(Collected data)
::::::

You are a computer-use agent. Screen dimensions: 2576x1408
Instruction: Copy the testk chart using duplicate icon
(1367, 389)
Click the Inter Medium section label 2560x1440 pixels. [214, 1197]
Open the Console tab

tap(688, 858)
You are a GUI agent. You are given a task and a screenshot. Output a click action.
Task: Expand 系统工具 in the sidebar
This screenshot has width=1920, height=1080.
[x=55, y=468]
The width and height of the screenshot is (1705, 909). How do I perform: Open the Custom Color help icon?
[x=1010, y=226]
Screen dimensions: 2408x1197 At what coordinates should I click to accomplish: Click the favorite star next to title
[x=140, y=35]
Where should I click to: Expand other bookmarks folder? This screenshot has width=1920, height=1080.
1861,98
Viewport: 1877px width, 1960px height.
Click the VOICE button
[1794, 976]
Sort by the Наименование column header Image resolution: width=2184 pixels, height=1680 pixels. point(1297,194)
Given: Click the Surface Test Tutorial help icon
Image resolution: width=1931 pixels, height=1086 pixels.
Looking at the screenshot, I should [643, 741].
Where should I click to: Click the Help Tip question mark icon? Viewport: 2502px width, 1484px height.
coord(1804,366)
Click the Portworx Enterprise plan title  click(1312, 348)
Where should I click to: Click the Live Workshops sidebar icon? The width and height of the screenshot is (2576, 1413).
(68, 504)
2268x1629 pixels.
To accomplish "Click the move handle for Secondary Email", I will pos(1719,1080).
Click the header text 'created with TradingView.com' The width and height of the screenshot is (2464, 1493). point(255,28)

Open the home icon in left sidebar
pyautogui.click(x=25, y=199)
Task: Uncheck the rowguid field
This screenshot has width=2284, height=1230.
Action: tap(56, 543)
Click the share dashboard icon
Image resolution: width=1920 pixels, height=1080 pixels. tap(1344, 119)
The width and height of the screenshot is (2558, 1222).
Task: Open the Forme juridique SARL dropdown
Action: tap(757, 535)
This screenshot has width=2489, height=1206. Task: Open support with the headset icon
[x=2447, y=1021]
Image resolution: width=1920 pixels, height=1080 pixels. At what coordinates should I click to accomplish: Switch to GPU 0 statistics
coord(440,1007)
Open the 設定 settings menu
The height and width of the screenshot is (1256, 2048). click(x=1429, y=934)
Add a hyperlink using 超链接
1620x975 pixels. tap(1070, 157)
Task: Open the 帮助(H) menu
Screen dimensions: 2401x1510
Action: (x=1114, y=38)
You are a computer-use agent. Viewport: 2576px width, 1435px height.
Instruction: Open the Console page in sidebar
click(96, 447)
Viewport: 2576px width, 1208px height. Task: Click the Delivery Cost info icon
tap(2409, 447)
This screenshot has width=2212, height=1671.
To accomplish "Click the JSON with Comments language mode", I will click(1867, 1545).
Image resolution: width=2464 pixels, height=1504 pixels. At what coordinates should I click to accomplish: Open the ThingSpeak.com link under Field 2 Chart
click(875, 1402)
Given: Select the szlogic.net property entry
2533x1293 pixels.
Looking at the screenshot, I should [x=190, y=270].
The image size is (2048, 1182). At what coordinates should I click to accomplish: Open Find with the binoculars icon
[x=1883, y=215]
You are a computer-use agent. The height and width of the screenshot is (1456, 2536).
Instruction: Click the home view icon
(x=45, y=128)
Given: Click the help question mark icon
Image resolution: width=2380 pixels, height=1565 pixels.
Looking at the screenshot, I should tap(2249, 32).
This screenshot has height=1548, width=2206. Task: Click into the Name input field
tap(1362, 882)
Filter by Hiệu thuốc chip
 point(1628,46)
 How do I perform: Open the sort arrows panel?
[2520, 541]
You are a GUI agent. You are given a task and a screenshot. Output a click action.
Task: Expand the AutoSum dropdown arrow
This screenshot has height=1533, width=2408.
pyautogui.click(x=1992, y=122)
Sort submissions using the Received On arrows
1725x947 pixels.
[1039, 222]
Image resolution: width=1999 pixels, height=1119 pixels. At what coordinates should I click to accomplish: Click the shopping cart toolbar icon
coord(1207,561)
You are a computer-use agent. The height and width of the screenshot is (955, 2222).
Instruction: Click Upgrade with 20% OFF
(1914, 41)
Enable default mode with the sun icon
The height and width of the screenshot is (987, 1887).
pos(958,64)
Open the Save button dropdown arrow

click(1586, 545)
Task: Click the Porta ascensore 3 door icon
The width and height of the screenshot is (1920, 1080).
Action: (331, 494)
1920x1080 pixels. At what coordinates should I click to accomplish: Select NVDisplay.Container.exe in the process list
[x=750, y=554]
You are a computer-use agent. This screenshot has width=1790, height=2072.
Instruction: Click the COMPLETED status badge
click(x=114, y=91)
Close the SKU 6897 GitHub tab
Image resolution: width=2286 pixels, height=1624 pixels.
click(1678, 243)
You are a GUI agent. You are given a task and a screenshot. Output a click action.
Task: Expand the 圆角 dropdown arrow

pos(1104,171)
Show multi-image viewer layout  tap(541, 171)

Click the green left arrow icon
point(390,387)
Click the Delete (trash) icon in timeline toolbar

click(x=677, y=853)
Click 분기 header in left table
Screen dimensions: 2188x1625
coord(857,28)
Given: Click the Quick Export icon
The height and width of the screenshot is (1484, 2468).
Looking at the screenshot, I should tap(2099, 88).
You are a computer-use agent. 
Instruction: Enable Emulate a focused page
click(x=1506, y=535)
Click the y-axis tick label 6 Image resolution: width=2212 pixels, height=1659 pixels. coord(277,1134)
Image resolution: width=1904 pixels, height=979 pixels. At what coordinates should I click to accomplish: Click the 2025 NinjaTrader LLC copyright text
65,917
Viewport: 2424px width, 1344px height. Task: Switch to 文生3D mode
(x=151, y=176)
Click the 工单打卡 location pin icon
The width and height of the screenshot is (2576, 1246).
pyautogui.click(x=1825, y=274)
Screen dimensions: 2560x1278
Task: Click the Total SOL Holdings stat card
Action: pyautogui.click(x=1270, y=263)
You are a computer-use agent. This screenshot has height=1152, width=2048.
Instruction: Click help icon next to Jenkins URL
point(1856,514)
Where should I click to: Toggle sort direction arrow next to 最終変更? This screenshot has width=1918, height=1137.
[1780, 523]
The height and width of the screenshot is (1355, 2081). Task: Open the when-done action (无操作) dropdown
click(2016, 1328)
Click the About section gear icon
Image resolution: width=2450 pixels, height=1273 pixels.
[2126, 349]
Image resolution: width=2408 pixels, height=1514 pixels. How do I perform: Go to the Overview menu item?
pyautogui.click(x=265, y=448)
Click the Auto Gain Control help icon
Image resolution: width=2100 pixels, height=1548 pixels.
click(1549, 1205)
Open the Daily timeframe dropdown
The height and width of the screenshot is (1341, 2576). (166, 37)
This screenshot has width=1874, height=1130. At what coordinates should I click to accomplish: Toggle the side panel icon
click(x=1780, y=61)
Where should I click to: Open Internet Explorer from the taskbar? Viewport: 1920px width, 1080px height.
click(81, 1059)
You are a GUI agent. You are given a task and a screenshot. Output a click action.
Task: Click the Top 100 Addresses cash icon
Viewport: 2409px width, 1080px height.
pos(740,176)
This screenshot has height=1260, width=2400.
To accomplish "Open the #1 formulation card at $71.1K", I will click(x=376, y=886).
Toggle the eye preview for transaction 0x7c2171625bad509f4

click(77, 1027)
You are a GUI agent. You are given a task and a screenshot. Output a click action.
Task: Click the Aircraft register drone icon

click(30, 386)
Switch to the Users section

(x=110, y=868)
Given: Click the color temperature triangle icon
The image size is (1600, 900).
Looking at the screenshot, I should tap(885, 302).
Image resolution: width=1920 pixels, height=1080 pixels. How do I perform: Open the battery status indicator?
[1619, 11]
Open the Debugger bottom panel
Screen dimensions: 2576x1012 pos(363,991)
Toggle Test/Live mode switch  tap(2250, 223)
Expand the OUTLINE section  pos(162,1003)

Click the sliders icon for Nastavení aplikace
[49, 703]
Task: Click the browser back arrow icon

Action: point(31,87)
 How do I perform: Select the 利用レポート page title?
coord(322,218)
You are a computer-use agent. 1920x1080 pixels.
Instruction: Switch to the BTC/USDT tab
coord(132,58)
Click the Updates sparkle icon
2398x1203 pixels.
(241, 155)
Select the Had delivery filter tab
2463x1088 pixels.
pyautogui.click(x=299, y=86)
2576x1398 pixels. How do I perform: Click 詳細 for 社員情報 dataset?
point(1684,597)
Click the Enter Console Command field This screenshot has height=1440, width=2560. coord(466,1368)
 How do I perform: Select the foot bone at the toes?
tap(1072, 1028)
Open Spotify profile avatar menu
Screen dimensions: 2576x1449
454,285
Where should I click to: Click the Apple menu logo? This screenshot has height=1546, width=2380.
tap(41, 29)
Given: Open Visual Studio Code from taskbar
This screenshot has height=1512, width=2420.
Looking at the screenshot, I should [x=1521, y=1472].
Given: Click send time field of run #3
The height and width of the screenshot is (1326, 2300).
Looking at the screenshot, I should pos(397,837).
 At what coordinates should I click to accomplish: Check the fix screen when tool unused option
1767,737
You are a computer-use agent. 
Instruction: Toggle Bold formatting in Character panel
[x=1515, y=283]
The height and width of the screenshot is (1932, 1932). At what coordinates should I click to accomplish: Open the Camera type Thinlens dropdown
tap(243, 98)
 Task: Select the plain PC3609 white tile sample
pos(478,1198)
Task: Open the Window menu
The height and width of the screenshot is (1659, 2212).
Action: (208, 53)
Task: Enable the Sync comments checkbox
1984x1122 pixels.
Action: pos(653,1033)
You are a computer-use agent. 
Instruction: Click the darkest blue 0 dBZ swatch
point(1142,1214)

::::::

## Required work
All lines in the records that contain "header" are to be copied and returned.

## Task solution
Sort by the Наименование column header Image resolution: width=2184 pixels, height=1680 pixels. point(1297,194)
Click the header text 'created with TradingView.com' The width and height of the screenshot is (2464, 1493). point(255,28)
Click 분기 header in left table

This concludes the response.